Los coches de nuestros mayores


Cada día aparecen en los medios de comunicación noticias sobre que tal o cual fabricante de automóviles ha llamado a un montón de clientes suyos para revisar, reparar o sustituir algún componente. No se salvan de esta «plaga de defectos de fabricación» ni los alemanes ni los franceses, ni los americanos ni los japoneses. Debe ser que todos tienen los mismos o parecidos proveedores y las mismas o parecidas prisas en la fabricación. ¡Los coches ya no son como antes! Que diría, con razón, algún nostálgico: «Ahora los fabrican como churros».

El que fuera uno de mis primeros maestros, allá por la segunda mitad de la década de los setenta, en un pequeño taller en el que trabajé varios años, tuvo un Seat 1.500 ranchera que pintó de un color casi tan azul como el cielo. Volviendo una noche lluviosa de Badajoz el coche se le cruzó en una curva del Puerto de Miravete y lo despeñó por un barranco. Milagrosamente, él sólo se rompió una pierna, pero el Seat 1.500 quedó poco menos que destrozado. Recuperar el vehículo fue una tarea casi tan complicada como la de Frodo en el Monte del Destino. El automóvil, después de dar varias vueltas de campana, había quedado panza arriba sobre dos árboles en mitad del barranco, desafiando las leyes de la gravedad y colocado de tal de forma que no se llegaba con la grúa y moverlo era muy peligroso; amenazaba con seguir rodando barranco abajo en cuanto se el tocara. Finalmente, dos meses después, se consiguió izarlo
tirando con un camión. En su ascenso el coche se fue llevando todo lo que se cruzaba por delante: árboles, matas, piedras... Dejó un camino perfecto por el que, aún hoy, algunas familias bajan al río con su cesta de merienda los domingos.

Cuando el perito de la compañía aseguradora llegó al taller de mi maestro, ni tan siquiera abrió su carpeta. Se paró como a dos metros del coche y preguntó:
- ¿Qué es eso que asoma por el techo?
- Es un nido de urraca -le respondieron
- ¿Y lo que hay dentro del faro?
- Creemos que es una mata de romero
- Siniestro Total -sentenció
- Pero si está nuevo -protestó el maestro-; sólo tiene cien mil kilómetros
Llegaron a un acuerdo y el coche se reparó. Volvió a pintarlo de azul y quedó elegante y precioso; con sus paragolpes niquelados, sus enormes pilotos traseros y sus fundas de asiento nuevas. En el barrio le llamaban el Titanic. El único defecto de la reparación afectaba al aparato de radio, al que, desde el accidente, no se le podía regular el volumen. Cuando mi maestro llegaba por las mañanas a trabajar y paraba el coche junto al taller, con la cinta de Manolo Escobar sonando a todo volumen, los del pueblo de al lado se ponían a bailar pensando que habían llegado las fiestas patronales.

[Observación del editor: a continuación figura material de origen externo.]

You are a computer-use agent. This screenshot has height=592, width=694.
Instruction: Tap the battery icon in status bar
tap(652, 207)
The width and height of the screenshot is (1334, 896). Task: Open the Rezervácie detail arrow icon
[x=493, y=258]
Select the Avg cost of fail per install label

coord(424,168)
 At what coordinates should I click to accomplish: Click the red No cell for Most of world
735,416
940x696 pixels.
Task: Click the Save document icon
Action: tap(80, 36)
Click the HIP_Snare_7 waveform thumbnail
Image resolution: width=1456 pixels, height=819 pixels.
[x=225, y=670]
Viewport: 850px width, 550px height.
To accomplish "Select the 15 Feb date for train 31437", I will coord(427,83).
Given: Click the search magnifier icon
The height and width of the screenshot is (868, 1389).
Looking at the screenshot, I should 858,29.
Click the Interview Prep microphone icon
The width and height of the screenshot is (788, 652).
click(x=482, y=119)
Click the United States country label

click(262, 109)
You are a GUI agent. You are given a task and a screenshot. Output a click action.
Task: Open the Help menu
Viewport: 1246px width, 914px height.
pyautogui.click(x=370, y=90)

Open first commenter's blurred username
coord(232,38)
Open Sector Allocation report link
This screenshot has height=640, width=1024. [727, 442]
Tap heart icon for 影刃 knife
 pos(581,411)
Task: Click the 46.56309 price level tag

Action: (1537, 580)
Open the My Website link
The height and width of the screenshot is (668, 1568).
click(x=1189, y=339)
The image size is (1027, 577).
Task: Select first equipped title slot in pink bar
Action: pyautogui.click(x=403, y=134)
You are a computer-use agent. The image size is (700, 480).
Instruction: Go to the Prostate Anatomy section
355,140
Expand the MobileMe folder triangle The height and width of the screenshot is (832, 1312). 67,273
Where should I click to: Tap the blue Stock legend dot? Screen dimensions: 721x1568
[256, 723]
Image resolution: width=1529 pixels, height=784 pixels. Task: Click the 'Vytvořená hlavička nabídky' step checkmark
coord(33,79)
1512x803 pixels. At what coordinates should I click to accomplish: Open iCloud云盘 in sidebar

Con el tiempo, mi maestro le vendió el coche a un escayolista, que lo utilizaba para su trabajo entre semana y para ir de caza los domingos; lo llenaba de perros y escopetas. Éste lo tuvo un par de años más y luego se lo vendió al alcalde del pueblo, que tenía gallinas y utilizaba el coche para llevarles el pienso. Tres años más tarde, el alcalde le vendió el coche de nuevo al que fue mi maestro, para Manolo, el hijo de éste que se acababa de sacarse el carnet de conducir y quería un vehículo viejo para practicar. Un sábado por la tarde ya casi de noche, volviendo del pantano de San Juan, Manolo lo estrelló contra un árbol cerca de Aldea del Fresno. Cuando llegó el perito de la compañía aseguradora al taller ni tan siquiera abrió su carpeta:
- Siniestro Total -sentenció
- Pero si está como nuevo -protestó mi maestro-. ¡Aún no tiene un millón de kilómetros!
Por supuesto, el coche se reparó. Se pintó de un azul que era casi como el cielo de los incontables veranos que había visto. Y quedó precioso. Manolo lo estuvo utilizando para ir y venir del cuartel de artillería de Segovia, donde prestaba el servicio militar. La última vez que lo vi me contó que ya tenía dos hijos y que su padre, finalmente, había llevado el viejo y entrañable Seat 1.500 al desguace El Choque y que era una pena, porque ¡estaba como nuevo! Y es que los coches de antes eran para toda la vida.